In contrast, teachers continue to be bombarded with a dazzling array of possibilities, seemingly without limit – the great plains and prairies of the AI “wild west”! One estimate recently made the claim “that around 2000 new AI tools were launched in March” alone!

Given teachers across the globe are heading into end of semester, or end of academic year, assessment and reporting, the sheer scale of new AI tools is a stark reminder that learning, teaching, assessment, and reporting are up for serious discussion in the AI hyper-charged world of 2023. Not even a pensive CEO’s reflection or an engineer’s growing concern has tempered expansion.

Until there is some regulation, proliferation of AI tools –  and voices spruiking their merits – will continue unabated. Selecting and integrating AI tools will remain contextual and evaluative work, regardless of regulation. Where does this leave schoolteachers and tertiary academics, and how do we do this with 2000 new tools in one month (is it even possible)?!?!

Some have jumped for joy and packed their bags for new horizons; some have recoiled in terror and impotence, bunkering down in their settled pedagogical “back east”. 

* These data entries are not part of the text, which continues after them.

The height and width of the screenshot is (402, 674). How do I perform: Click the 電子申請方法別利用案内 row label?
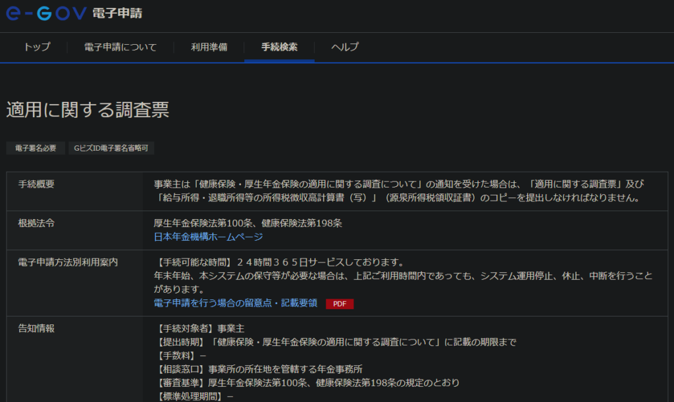point(68,262)
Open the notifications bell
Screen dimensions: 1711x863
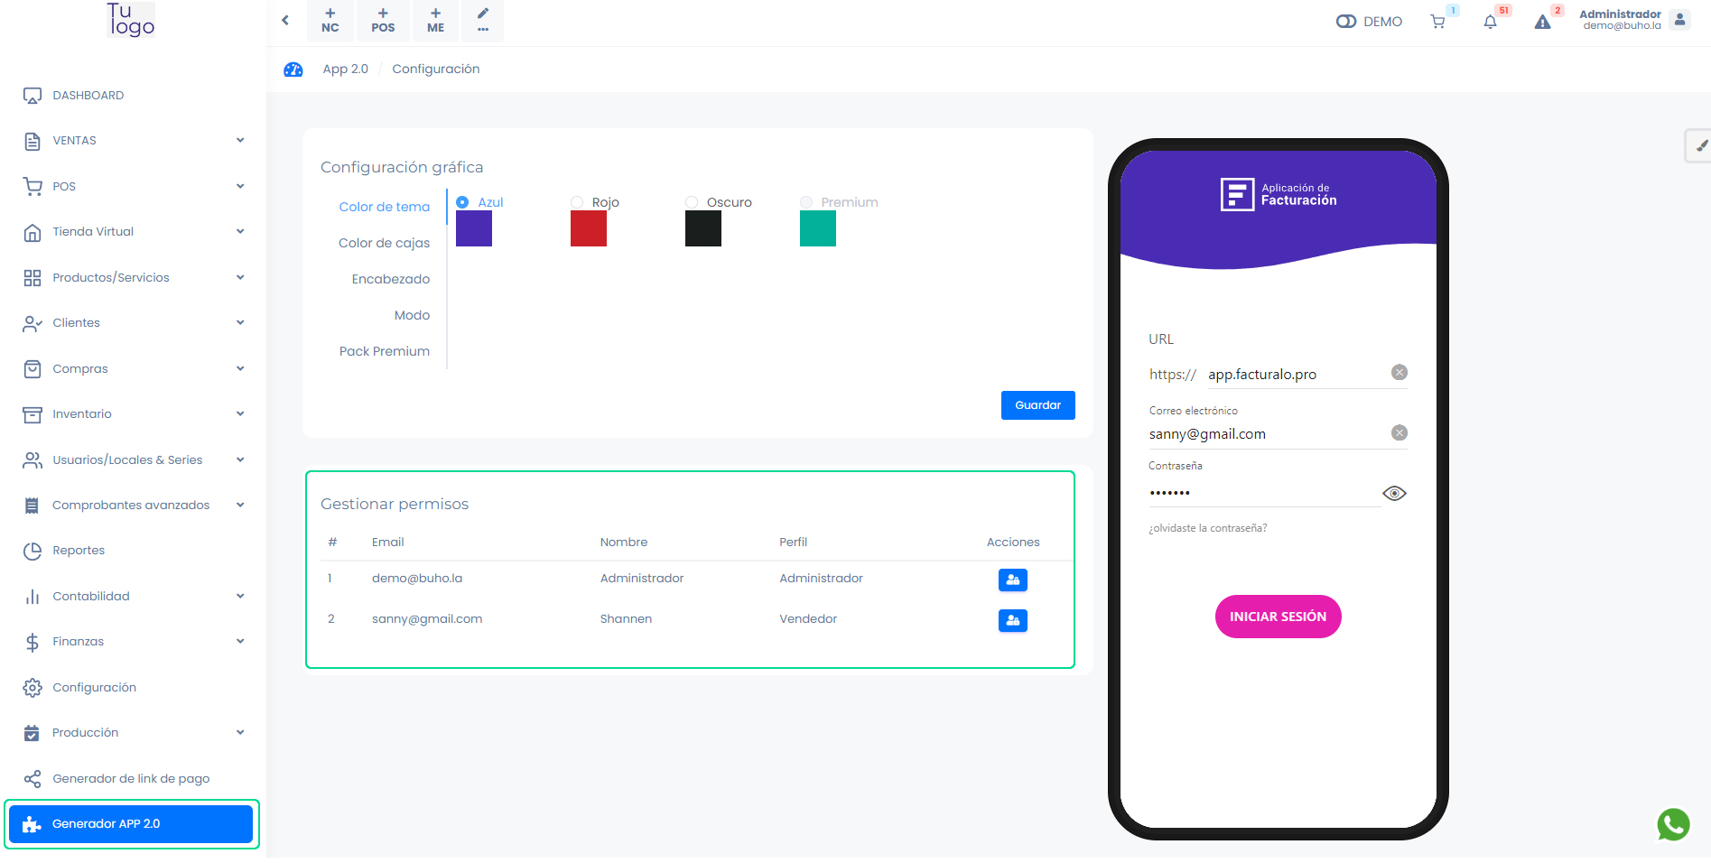pyautogui.click(x=1490, y=22)
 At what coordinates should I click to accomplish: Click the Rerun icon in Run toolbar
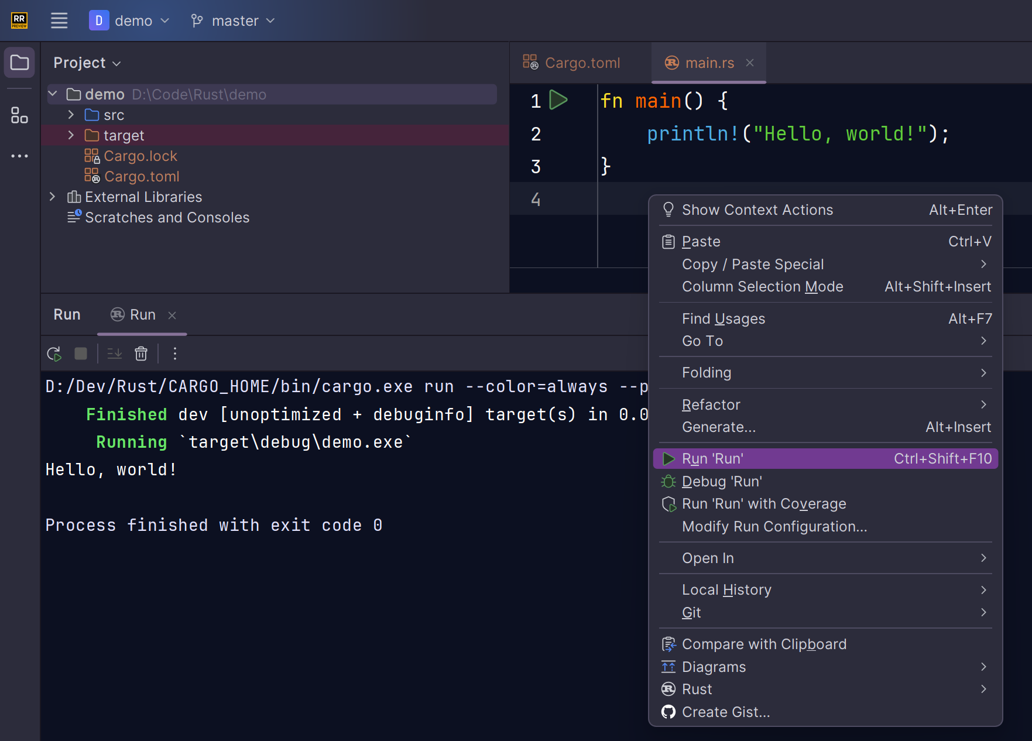click(54, 354)
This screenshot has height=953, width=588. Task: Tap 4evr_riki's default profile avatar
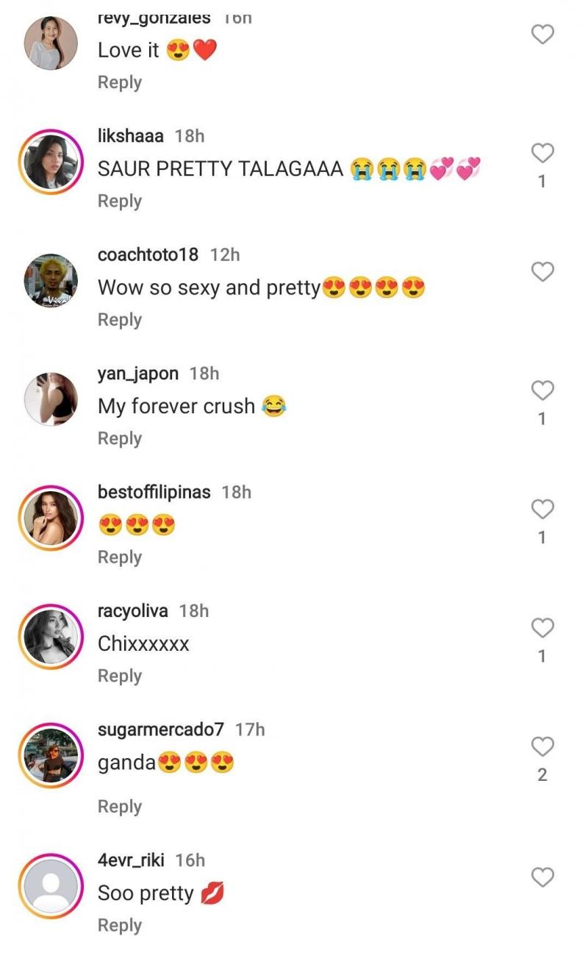point(51,885)
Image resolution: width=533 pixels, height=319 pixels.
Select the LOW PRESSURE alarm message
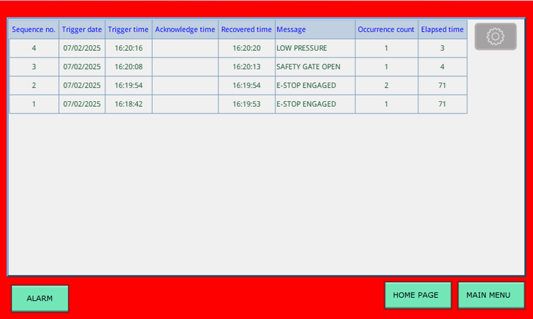(x=314, y=48)
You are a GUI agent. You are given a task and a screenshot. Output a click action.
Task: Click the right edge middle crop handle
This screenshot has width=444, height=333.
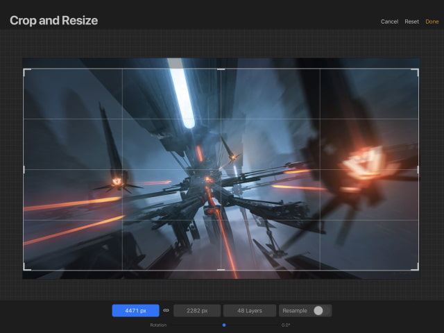418,169
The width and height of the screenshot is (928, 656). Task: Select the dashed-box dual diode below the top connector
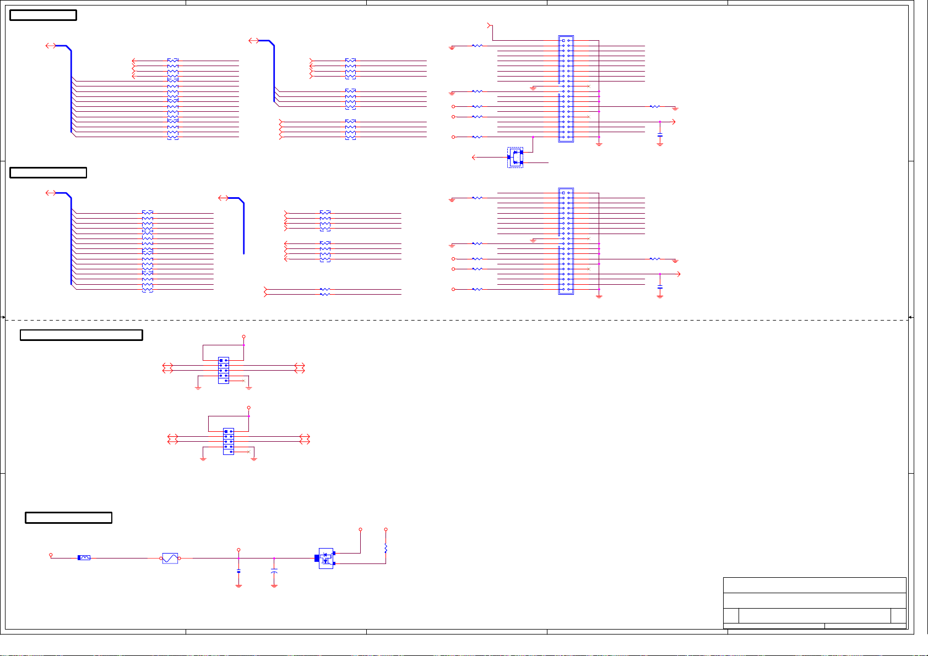(x=515, y=157)
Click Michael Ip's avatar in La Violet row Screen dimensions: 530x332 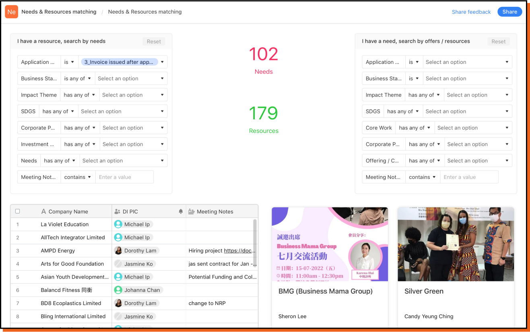point(118,224)
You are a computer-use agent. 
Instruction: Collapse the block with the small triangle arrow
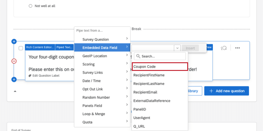tap(15, 91)
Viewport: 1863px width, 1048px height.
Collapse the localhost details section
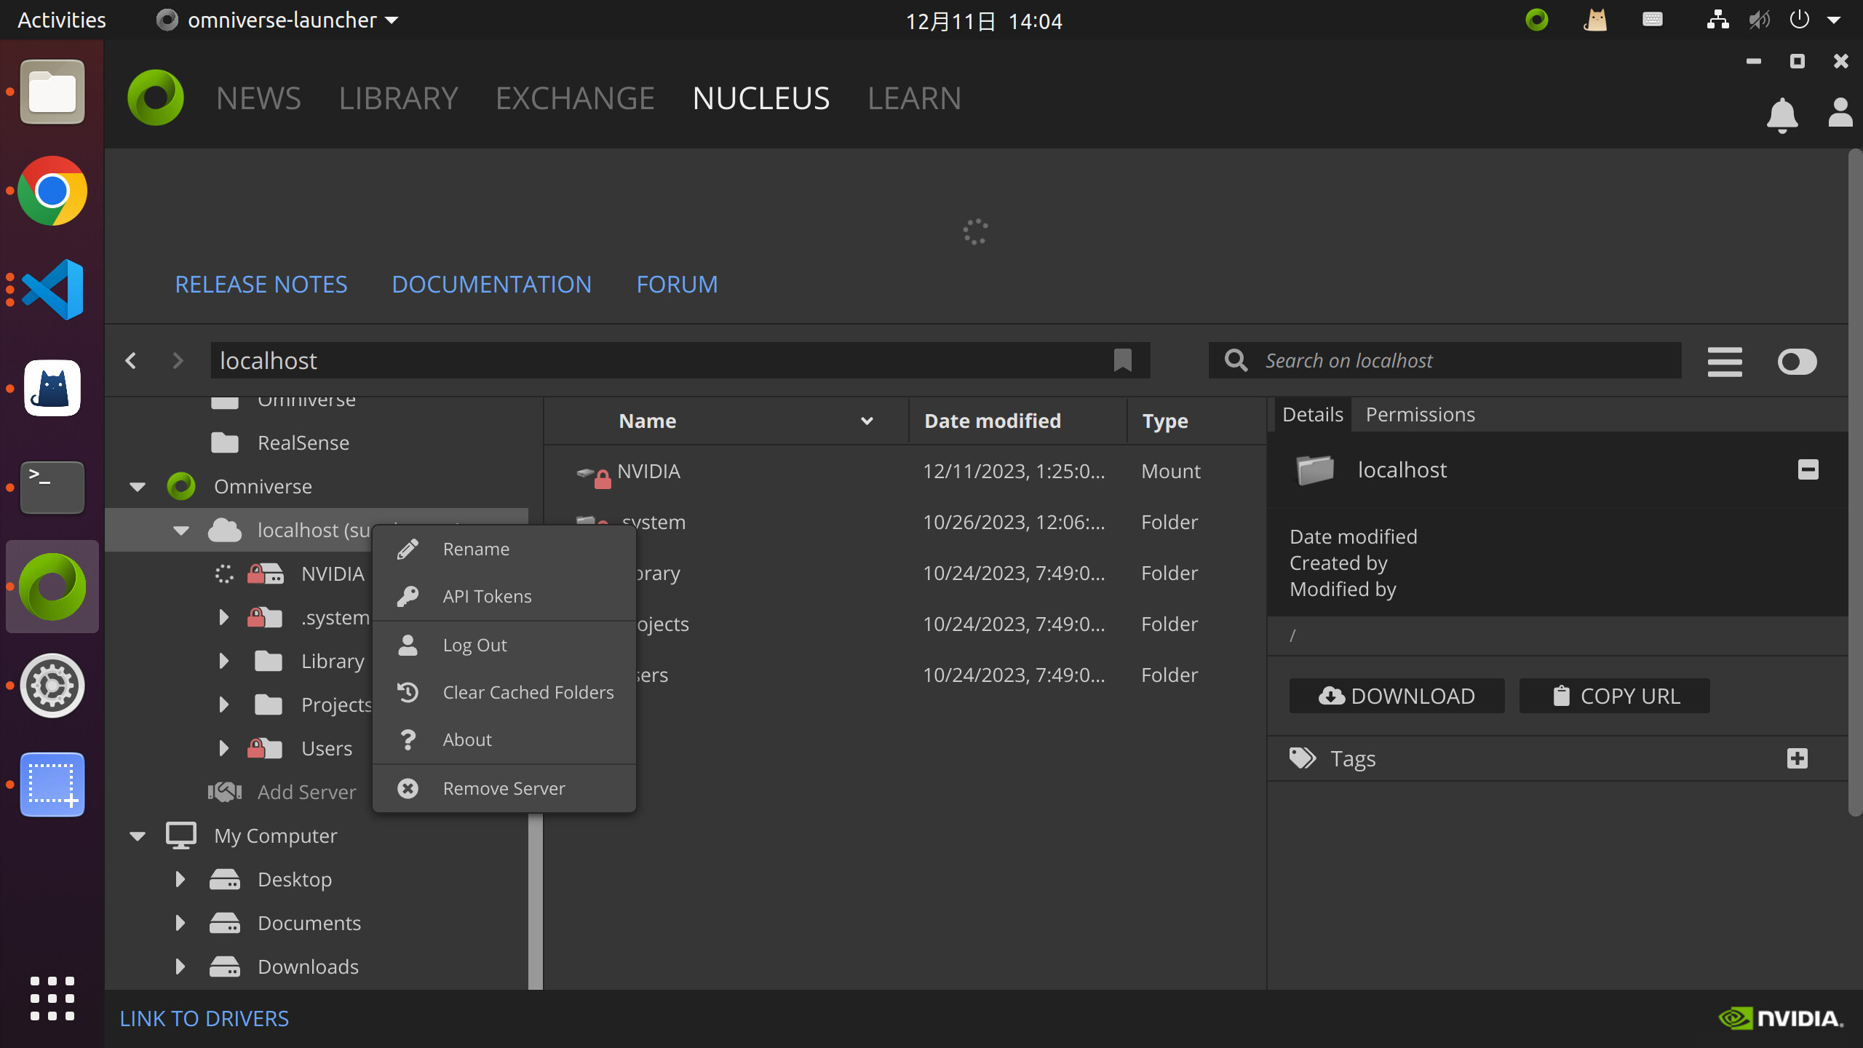click(1808, 469)
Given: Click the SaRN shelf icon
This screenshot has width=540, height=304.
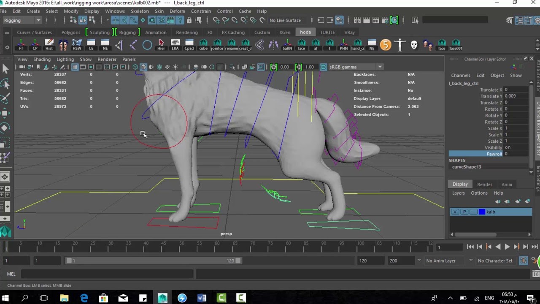Looking at the screenshot, I should 287,44.
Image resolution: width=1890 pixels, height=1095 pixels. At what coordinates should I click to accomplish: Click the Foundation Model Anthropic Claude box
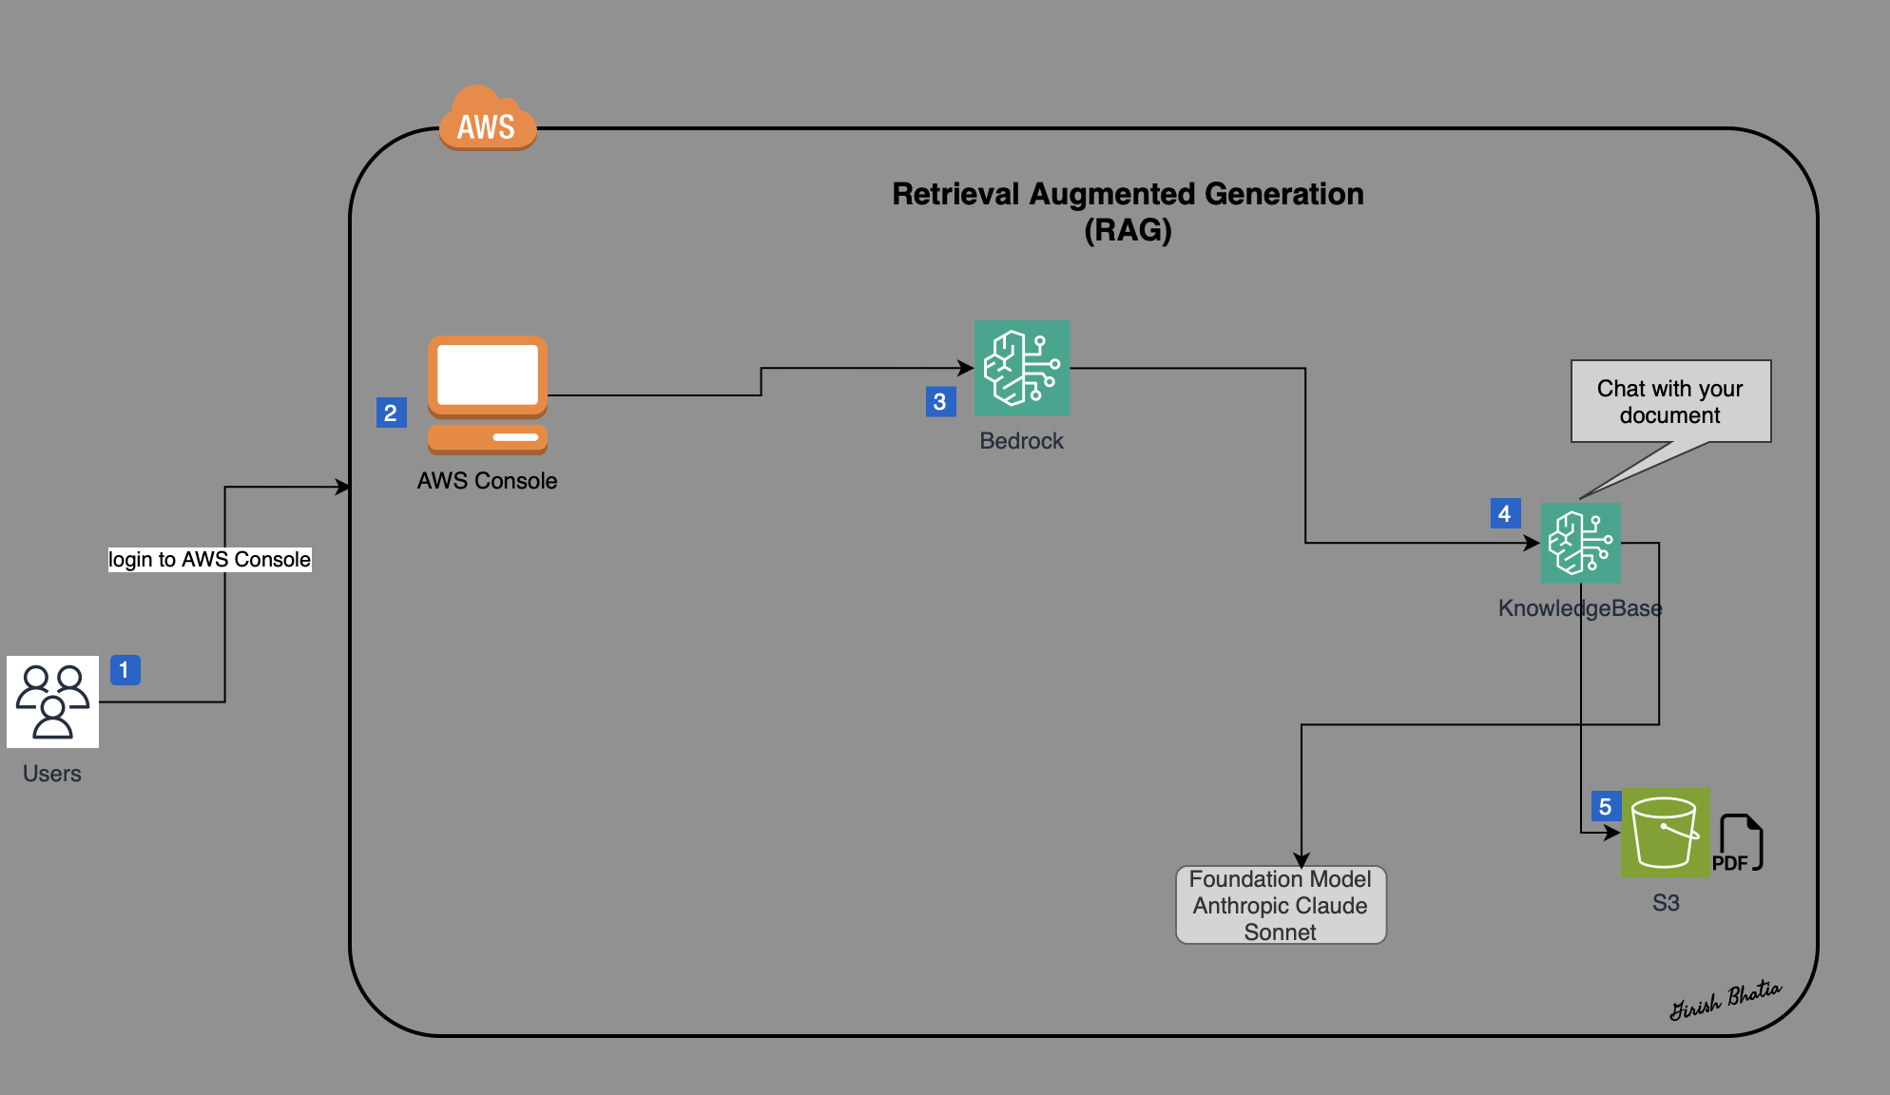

As if this was not enough to deal with, Columbia University undergraduate, Owen Terry, last week staked the claim that students are not using ChatGPT for “writing our essays for us”. Rather, they are breaking down the task into components, asking ChatGPT to analyse and predict suggestions for each component. They then use ideas suggested by ChatGPT to “modify the structure a bit where I deemed the computer’s reasoning flawed or lackluster”. He argues this makes detection of using ChatGPT “simply impossible”. 

It seems students are far savvier about how they use AI in education than we might give them credit, suggests Terry. They are not necessarily looking for the easy route but are engaging with the technology to enhance their understanding and express their ideas. They’re not looking to cheat, just collate ideas and information more efficiently.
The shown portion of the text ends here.